(Beginning of TEXT EXCERPT)
Section 348 of the Criminal Procedure Code provides that no appeal shall lie against a plea of guilty save to the severity of the sentence in these specific terms:

“348. No appeal shall be allowed in the case of an accused person who has pleaded guilty and has been convicted on that plea by a subordinate court, except as to the extent or legality of the sentence.”

As shown in the proceedings of the trial court set out above, the appellant accepted the charge and the particulars of the charge and facts of the case which were explained to him in Kiswahili language and he responded in the same language.  No question of equivocalness of the plea arose.  The appellant was properly convicted on his own plea of guilty.

The age of the complainant was set out in the particulars of the charge as 12 years.  The same age was given in the Medical Examination Report dated7th December 2012 produced in Court as Ex.1.  In accepting the charge, its particulars and facts, the appellant must be taken to accept that the age of the complainant was as given in the particulars and the Medical Examination Report (Form P3).  This court finds it proved that the complainant’s age was 12 years at the time of the defilement on the basis of the Medical Examination Report Ex. No. 1, which gave the age of the complainant as 12 years.  In terms of section 3 (2) of the Evidence Act, “(2) A fact is proved when, after considering the matters before it, the court either believes it to exist, or considers its existence so probable that a prudent man ought, in the circumstances of the particular case, to act upon the supposition that it exists.”.
(End of TEXT EXCERPT)
(Beginning of RECORDED INFORMATION)
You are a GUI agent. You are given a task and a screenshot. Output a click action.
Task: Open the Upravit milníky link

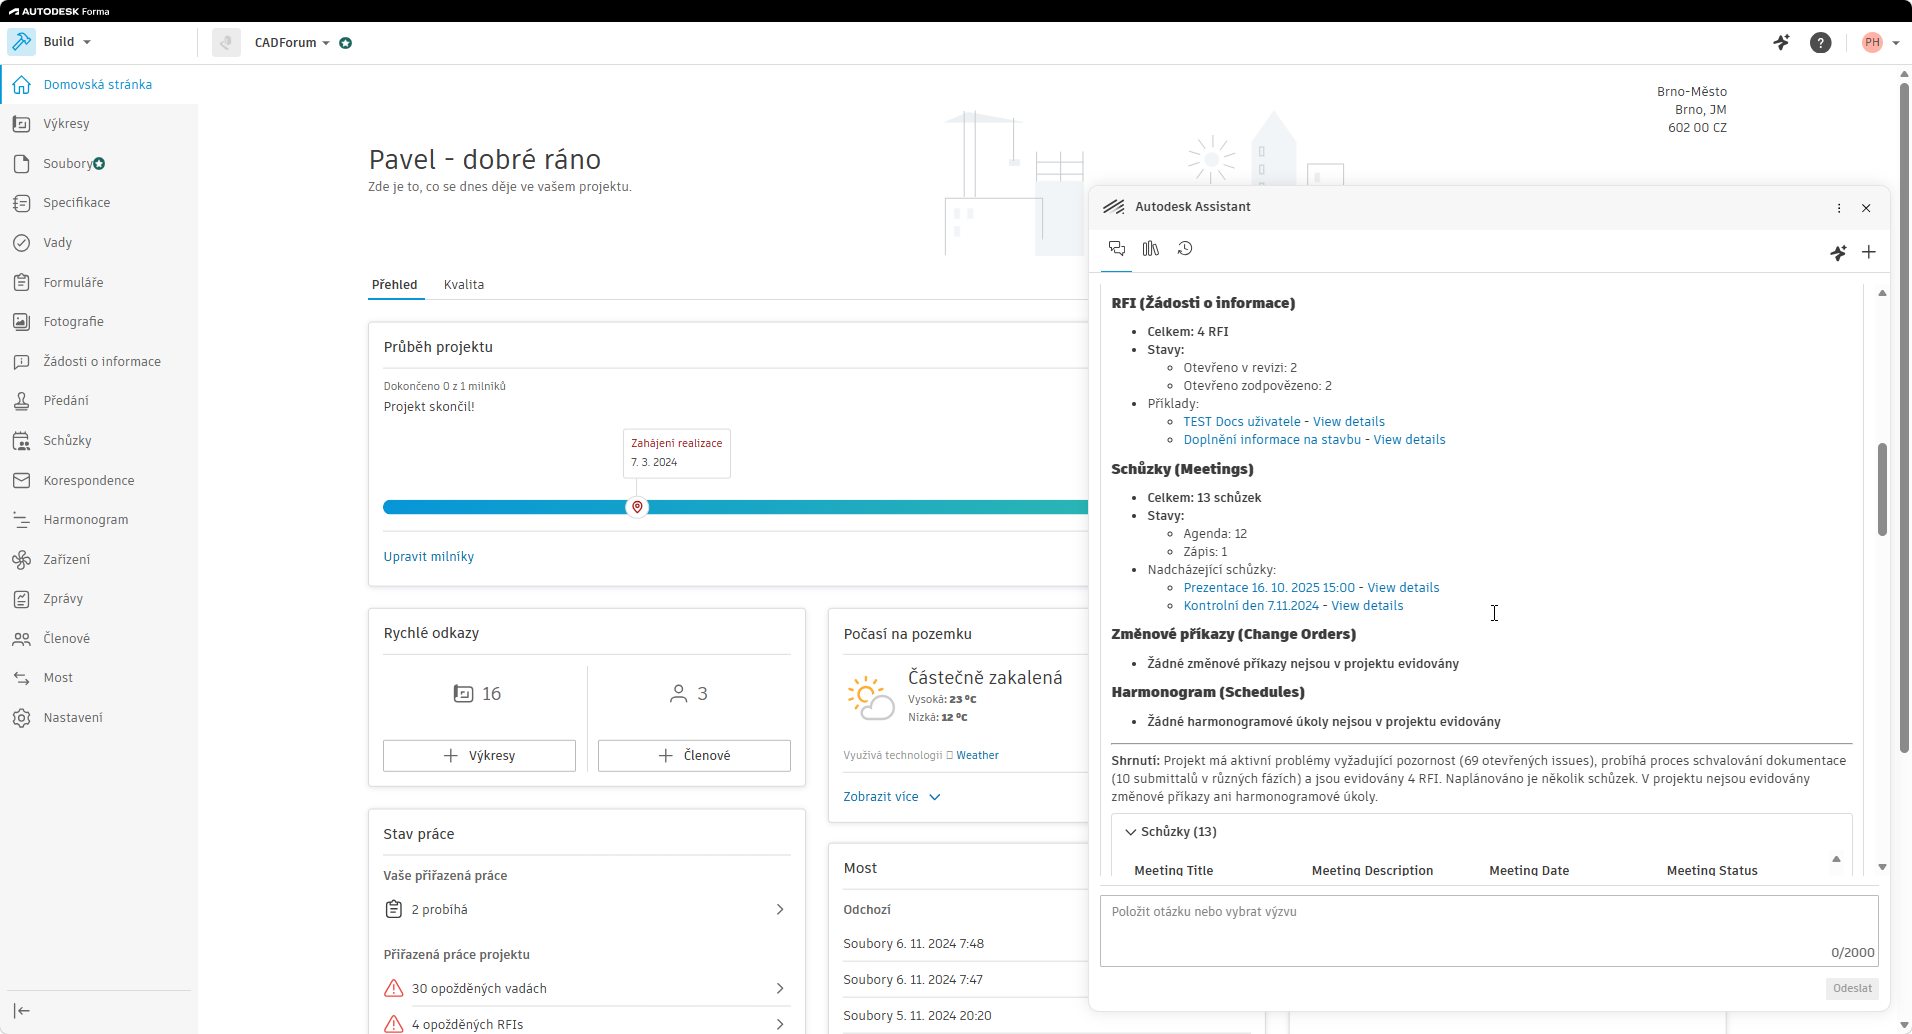tap(429, 557)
(End of RECORDED INFORMATION)
Write what comes next in the court judgment on the defilement appeal, starting right after its final sentence.

▶ ANSWER TO THIS EXERCISE:
As held by the Court of Appeal (Koome, Musinga & Otieno-Odek, JJA.) in J.W.A. v. Republic (2014) eKLR, the lack of a birth certificate and or age assessment report does not preclude a court from making a finding on the fact of age of a complainant.  The Court said:

“The gist of the appellant’s appeal is that there is material contradiction in the age of the complainant and it is unclear whether she was 10 or 16 years old; that the prosecution did not produce a birth certificate a birth certificate or adduce medical or other cogent evidence to prove the age of the complainant; that the penalty for various offences under the Sexual Offences Act, 2006, is determined by the age of the complainant.  It is our considered view that the age of an individual is a fact and the two courts below established the fact that the complainant was 10 years of age.  The complainant testified that she was 10 years old; the medical report produced as Exhibit 1 signed by Dr. K. Malumbe who examined the complainant indicates she was born in 1989 and was thus 10 years old in 2009, when the offence was committed; the P3 Form tendered in evidence as Exhibit 2 shows that the complainant was 10 years old at the time of the offence.  On our part, we see no reason to disturb the finding of fact made by the two courts below and we are satisfied that the evidence on record shows that the age of the complainant was proved to be 10 years.”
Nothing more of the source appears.